A total of 1364 patients were recruited from 8 hospitals in 5 countries between January 2012 and July 2017. We excluded 78 patients because sleep recordings (<4 hours) were unsatisfactory for analysis. Another 68 patients were excluded because surgery was canceled and could not be rescheduled within the subsequent month. Overall, 1218 patients who completed a preoperative sleep study and had undergone major noncardiac surgery were included in the current analyses (Figure 1). Among these patients, 67.6% had unrecognized OSA (REI ≥5), 30.5% had at least moderate OSA (REI ≥15), and 11.2% had severe OSA (REI >30). Details of preoperative sleep studies are reported in eTable 1 in the Supplement. All patients completed 30 days follow-up; no imputation of data was performed.
Table 1 summarizes patient characteristics, type of surgery, preoperative medications, and results of preoperative sleep studies. A total of 59.8% patients had at least 2 risk factors for cardiac disease. The most commonly performed surgical procedures were intraperitoneal (35.0%) or major orthopedic (29.9%), 42.1% of procedures were performed for cancer, and 28.3% were performed using a minimally invasive approach. Patients with OSA had a higher mean age and higher mean body mass index, and 63.7% were men. These patients had a higher rate of hypertension (85.9%), and 37.3% were taking β-blockers before surgery. The details of anesthetic administration and use of postoperative analgesia are presented in eTable 2 and eTable 3, respectively, in the Supplement. Perioperative anesthetic management was not different between groups. At least 1 postoperative measurement of cardiac troponin concentration was obtained for 95.8% of patients (eTable 4 in the Supplement).

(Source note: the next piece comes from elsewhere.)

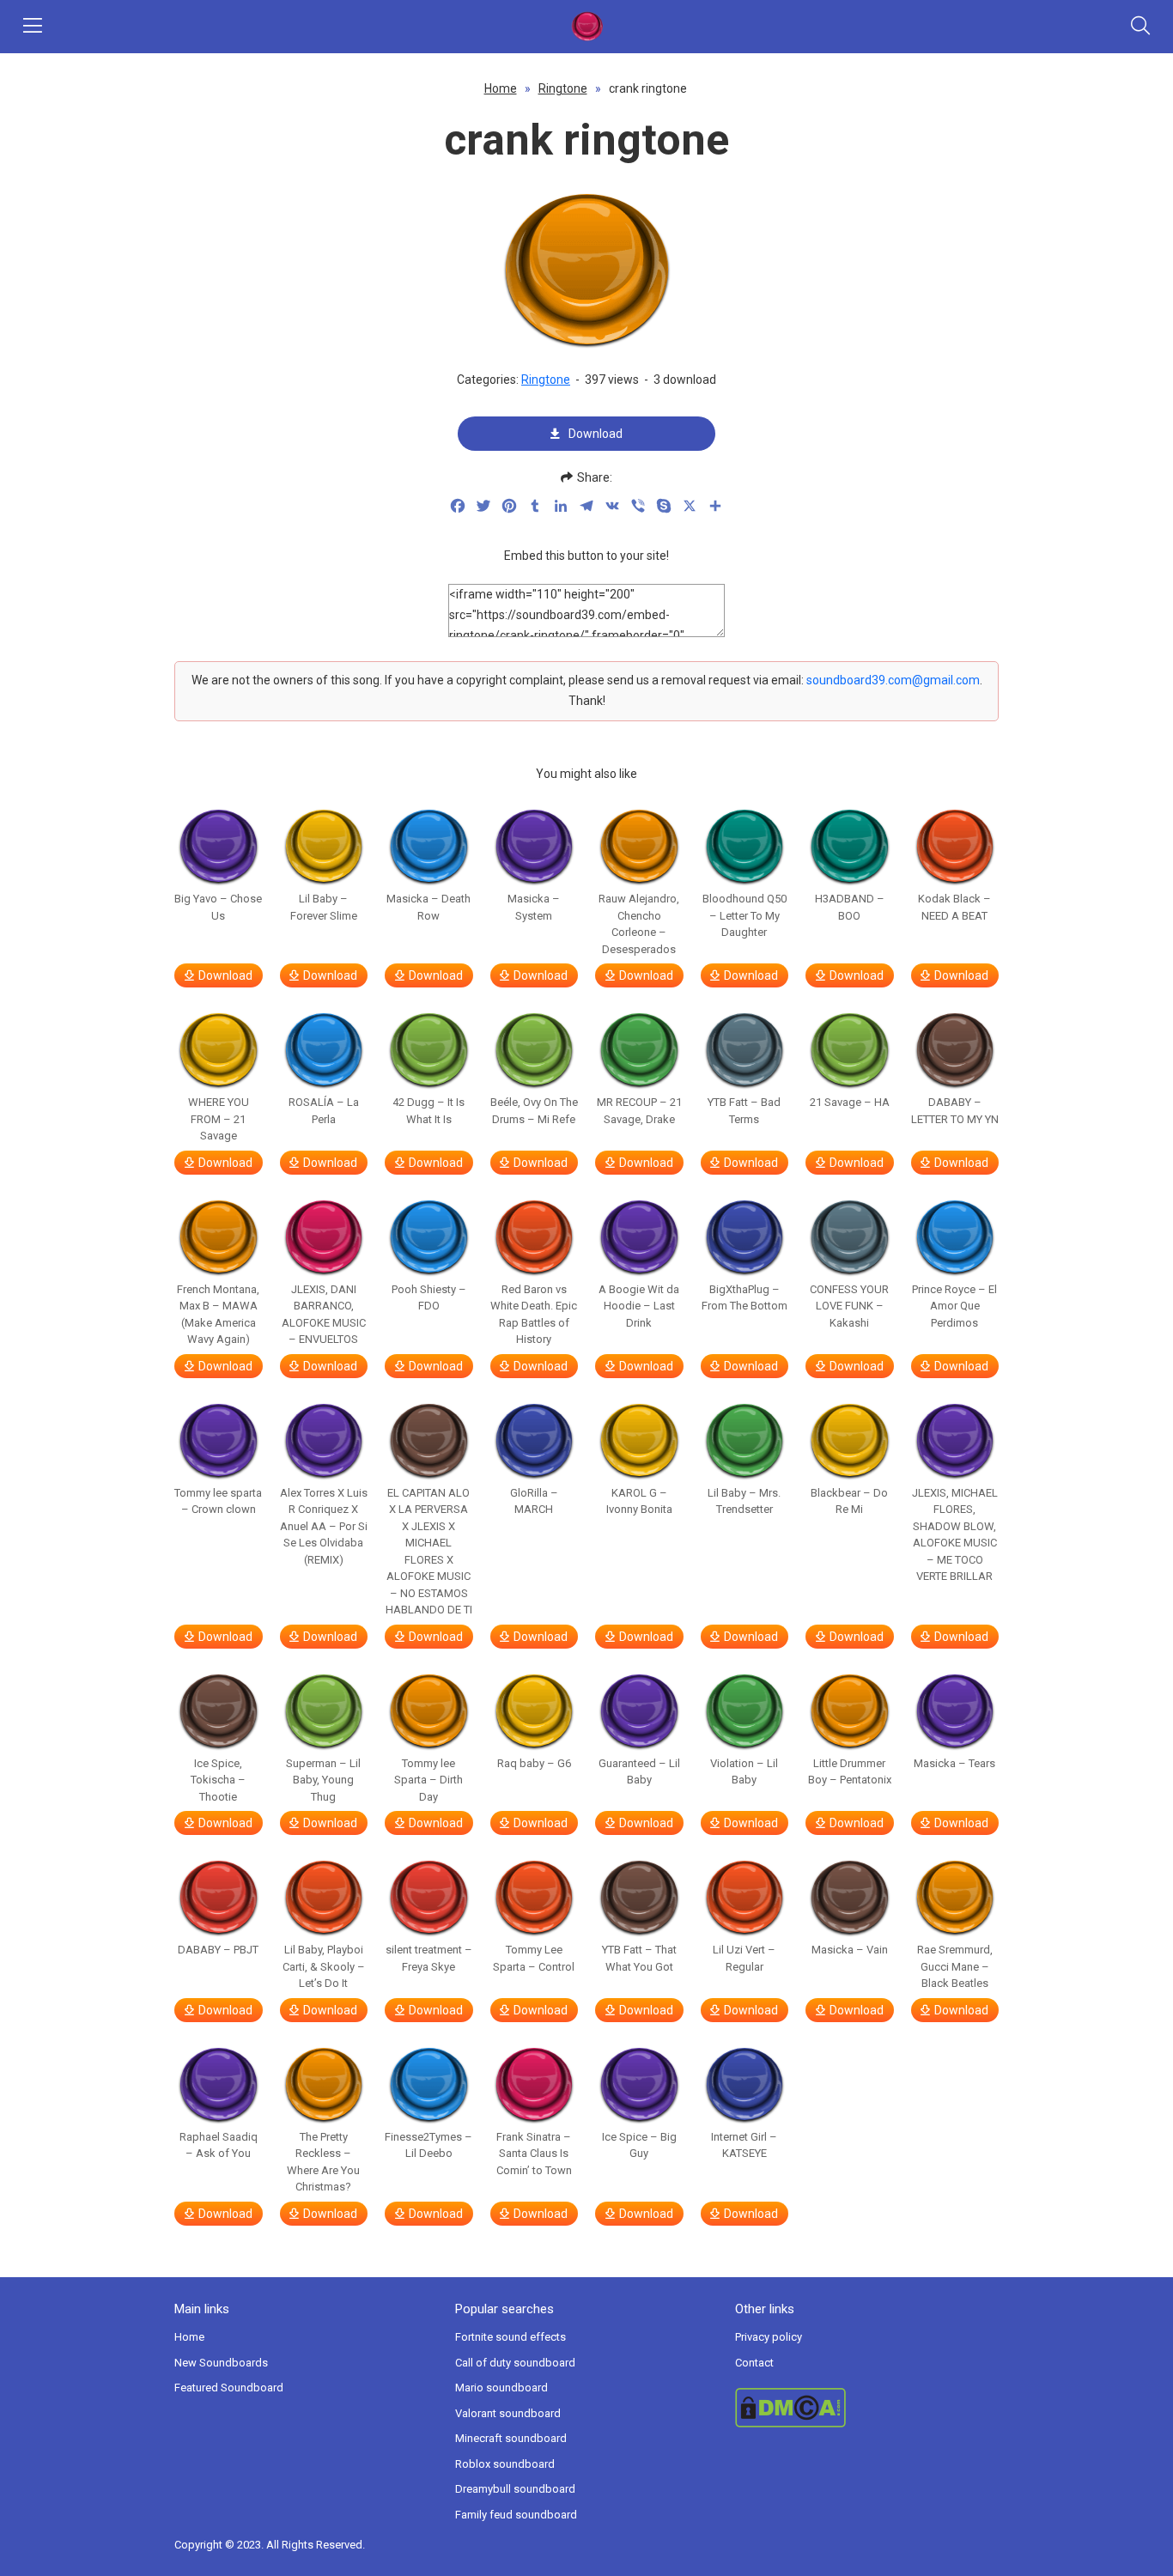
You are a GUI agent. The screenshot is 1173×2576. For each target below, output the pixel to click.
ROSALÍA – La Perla (324, 1111)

The primary outcome occurred in 235 patients (19.3%) within 30 days of surgery. Among these patients, 17 (1.4%) died of cardiac cause; 205 (16.8%) had myocardial injury; 21 (1.7%) had congestive heart failure; 30 (2.5%) had atrial fibrillation; 10 (0.8%) had thromboembolism; and 5 (0.4%) had stroke. In patients with myocardial injury, 67 (5.5%) had ischemic symptoms, changes in electrocardiogram or cardiac imaging, and fulfilled the diagnosis of myocardial infarction.26 Age, renal impairment, peripheral vascular disease, and OSA were independent risk factors for postoperative cardiovascular events (eTable 5 in the Supplement). There was no collinearity between variables. The Cox models showed no interaction between severity of OSA and age (P = .06 for interaction), preexisting renal impairment (P = .07 for interaction), and history of peripheral vascular disease (P = .56 for interaction).

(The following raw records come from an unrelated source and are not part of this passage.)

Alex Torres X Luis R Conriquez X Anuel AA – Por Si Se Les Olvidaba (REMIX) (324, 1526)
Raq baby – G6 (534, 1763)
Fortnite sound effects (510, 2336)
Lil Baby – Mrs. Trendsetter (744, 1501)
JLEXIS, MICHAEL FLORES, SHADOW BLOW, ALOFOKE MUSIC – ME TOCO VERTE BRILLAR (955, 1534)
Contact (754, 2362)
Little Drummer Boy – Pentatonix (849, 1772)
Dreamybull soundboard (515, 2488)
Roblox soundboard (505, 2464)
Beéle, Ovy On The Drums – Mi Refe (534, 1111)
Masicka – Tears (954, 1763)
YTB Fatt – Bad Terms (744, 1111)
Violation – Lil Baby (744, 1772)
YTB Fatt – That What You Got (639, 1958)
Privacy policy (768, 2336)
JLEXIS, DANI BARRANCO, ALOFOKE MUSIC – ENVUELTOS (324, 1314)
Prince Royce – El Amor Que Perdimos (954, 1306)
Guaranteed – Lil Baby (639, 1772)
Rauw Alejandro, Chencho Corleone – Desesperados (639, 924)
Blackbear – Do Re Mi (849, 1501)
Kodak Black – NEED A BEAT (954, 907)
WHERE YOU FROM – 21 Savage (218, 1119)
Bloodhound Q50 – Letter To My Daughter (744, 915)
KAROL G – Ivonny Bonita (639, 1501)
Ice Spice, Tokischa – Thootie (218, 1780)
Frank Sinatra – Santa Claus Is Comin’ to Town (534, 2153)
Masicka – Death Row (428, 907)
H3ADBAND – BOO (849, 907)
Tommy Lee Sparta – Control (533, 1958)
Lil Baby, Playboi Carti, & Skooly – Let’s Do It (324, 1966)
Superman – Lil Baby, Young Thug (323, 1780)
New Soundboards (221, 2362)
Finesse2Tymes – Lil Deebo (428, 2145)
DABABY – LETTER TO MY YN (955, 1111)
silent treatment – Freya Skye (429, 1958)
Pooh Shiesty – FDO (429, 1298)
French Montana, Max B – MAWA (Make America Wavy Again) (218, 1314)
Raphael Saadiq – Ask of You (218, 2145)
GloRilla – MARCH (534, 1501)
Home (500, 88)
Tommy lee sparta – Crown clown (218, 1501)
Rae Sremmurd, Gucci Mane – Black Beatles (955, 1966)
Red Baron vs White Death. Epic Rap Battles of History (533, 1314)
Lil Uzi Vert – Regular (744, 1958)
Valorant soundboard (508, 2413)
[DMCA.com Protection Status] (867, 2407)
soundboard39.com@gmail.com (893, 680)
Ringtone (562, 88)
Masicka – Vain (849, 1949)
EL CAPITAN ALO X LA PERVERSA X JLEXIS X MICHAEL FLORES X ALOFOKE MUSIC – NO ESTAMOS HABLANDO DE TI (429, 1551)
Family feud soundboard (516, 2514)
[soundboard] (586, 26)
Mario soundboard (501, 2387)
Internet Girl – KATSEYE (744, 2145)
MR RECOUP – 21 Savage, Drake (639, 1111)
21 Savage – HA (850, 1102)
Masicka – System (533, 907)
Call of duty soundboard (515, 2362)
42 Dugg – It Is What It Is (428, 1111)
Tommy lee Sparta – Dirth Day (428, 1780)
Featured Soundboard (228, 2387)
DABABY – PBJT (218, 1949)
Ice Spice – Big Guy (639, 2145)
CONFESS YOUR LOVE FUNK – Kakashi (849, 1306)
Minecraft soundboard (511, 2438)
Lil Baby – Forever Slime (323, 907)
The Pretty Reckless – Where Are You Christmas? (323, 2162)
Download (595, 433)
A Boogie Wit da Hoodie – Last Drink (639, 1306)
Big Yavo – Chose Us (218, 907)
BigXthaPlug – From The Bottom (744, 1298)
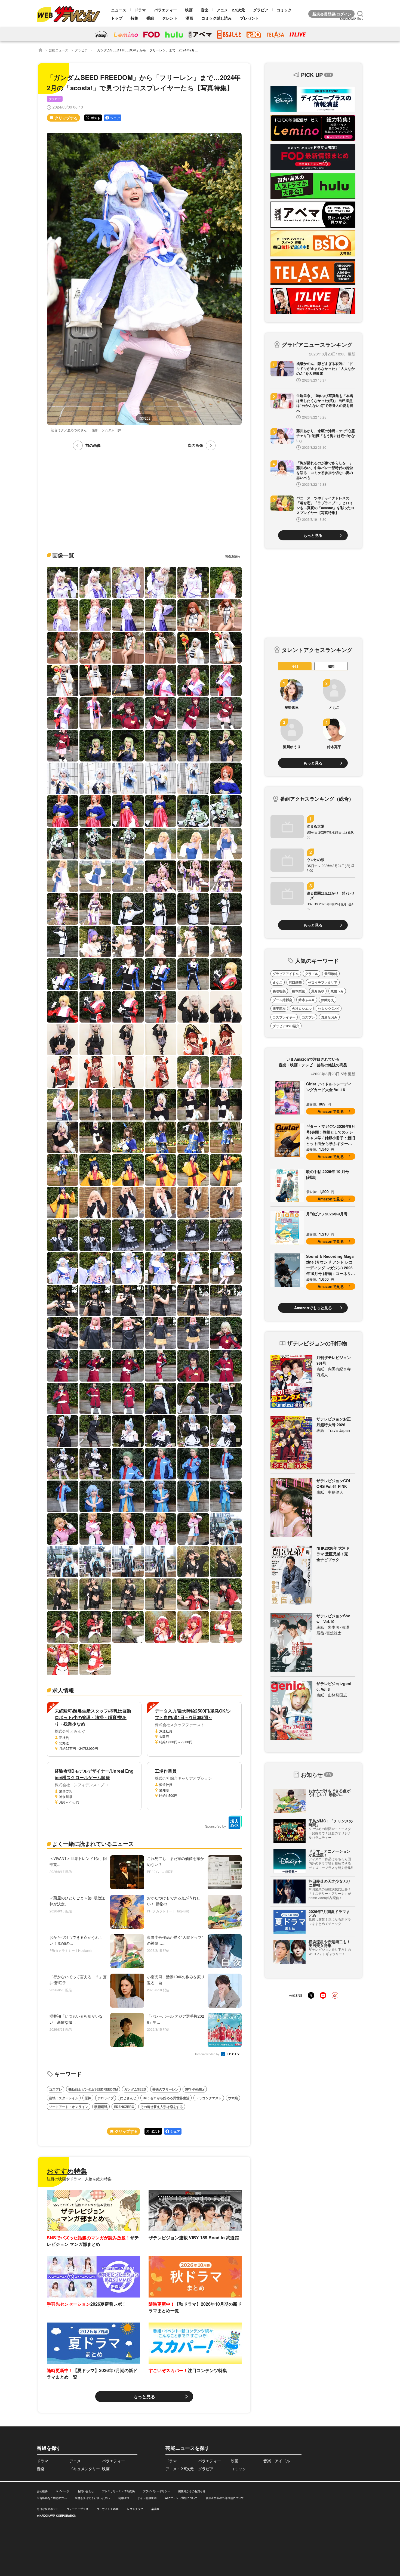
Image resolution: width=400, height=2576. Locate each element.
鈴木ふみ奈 (307, 999)
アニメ (75, 2461)
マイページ (62, 2491)
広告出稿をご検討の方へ (52, 2498)
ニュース (118, 10)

At 30 days after surgery, rates of the primary outcome were 30.1% (41/136) for patients with severe OSA, 22.1% (52/235) for patients with moderate OSA, 19.0% (86/452) for patients with mild OSA, and 14.2% (56/395) for patients with no OSA (Figure 2). Compared with the reference group (patients without OSA), OSA was associated with higher risk for the primary outcome (adjusted HR, 1.49 [95% CI, 1.19-2.01]; P = .01). However, the association was only significant among patients with severe OSA (adjusted HR, 2.23 [95% CI, 1.49-3.34]; P = .001) and not among those with moderate OSA (adjusted HR, 1.47 [95% CI, 0.98-2.09]; P = .07) or mild OSA (adjusted HR, 1.36 [95% CI, 0.97-1.91]; P = .08) (P = .01 for interaction). There was no evidence for nonproportionality of hazards (P = .22) or site clustering (eTable 6 in the Supplement).

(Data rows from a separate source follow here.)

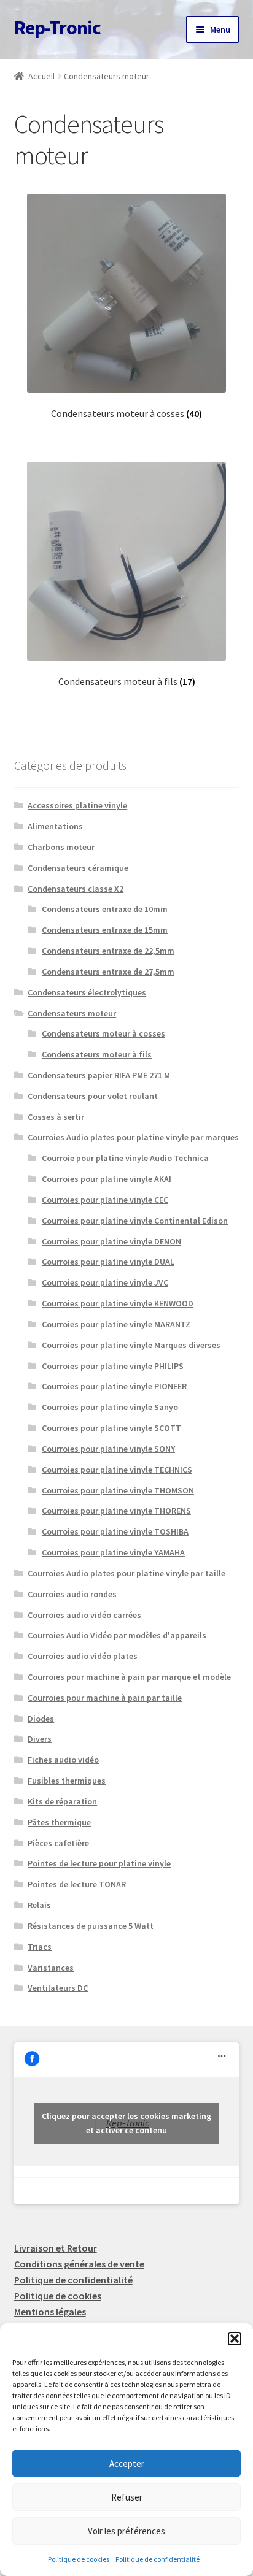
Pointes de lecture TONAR (77, 1884)
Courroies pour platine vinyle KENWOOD (117, 1303)
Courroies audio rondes (72, 1594)
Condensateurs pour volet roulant (93, 1096)
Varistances (51, 1967)
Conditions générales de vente (79, 2264)
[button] (234, 2339)
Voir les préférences (126, 2531)
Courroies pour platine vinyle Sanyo (110, 1407)
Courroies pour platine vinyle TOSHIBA (115, 1531)
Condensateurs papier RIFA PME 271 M (99, 1075)
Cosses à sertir (56, 1116)
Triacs (40, 1946)
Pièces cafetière (58, 1843)
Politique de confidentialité (157, 2559)
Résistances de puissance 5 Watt (91, 1925)
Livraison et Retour (55, 2248)
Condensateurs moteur (72, 1013)
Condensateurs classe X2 (75, 888)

In the post hoc analyses, severe OSA was also associated with cardiac death (adjusted HR, 13.66 [95% CI, 1.63-114.19]), myocardial injury (adjusted HR, 1.80 [95% CI, 1.17-2.77]), congestive heart failure (adjusted HR, 6.55 [95% CI, 1.71-25.06]), and atrial fibrillation (adjusted HR, 3.96 [95% CI, 1.24-12.60]) (Table 2). In a sensitivity analysis that replaced myocardial injury with myocardial infarction in the primary outcome, severe OSA remained independently associated with postoperative cardiovascular complications (eTable 7 and eFigure 1 in the Supplement). OSA was also associated with infective outcomes, unplanned tracheal intubation, or postoperative lung ventilation and readmission to the ICU (Table 2). The association between OSA and postoperative cardiovascular events was similar across all subgroups of patients (P > .14 for interaction) (Figure 3). The associations in subgroup analysis were unchanged with varying severity of OSA (eFigures 2-4 in the Supplement). The median length of hospital stay in all patients was 5 days (interquartile range, 4-8) and was similar between different severities of OSA (P = .08 by log-rank test) (eFigure 5 in the Supplement).
Based on the preoperative STOP-Bang risk score questionnaire, 317 patients (26.3%) were rated as at high risk for OSA, 648 (53.2%) at intermediate risk, and 253 (20.8%) at low risk (eTable 8 and eTable 9 in the Supplement). Being a high-risk patient was significantly associated with increased rate of primary outcome (adjusted HR, 1.68 [95% CI, 1.11-2.54]), myocardial injury, and ICU readmission (eTable 10 and eFigure 6 in the Supplement). Being an intermediate-risk patient was significantly associated with ICU readmission and wound infection.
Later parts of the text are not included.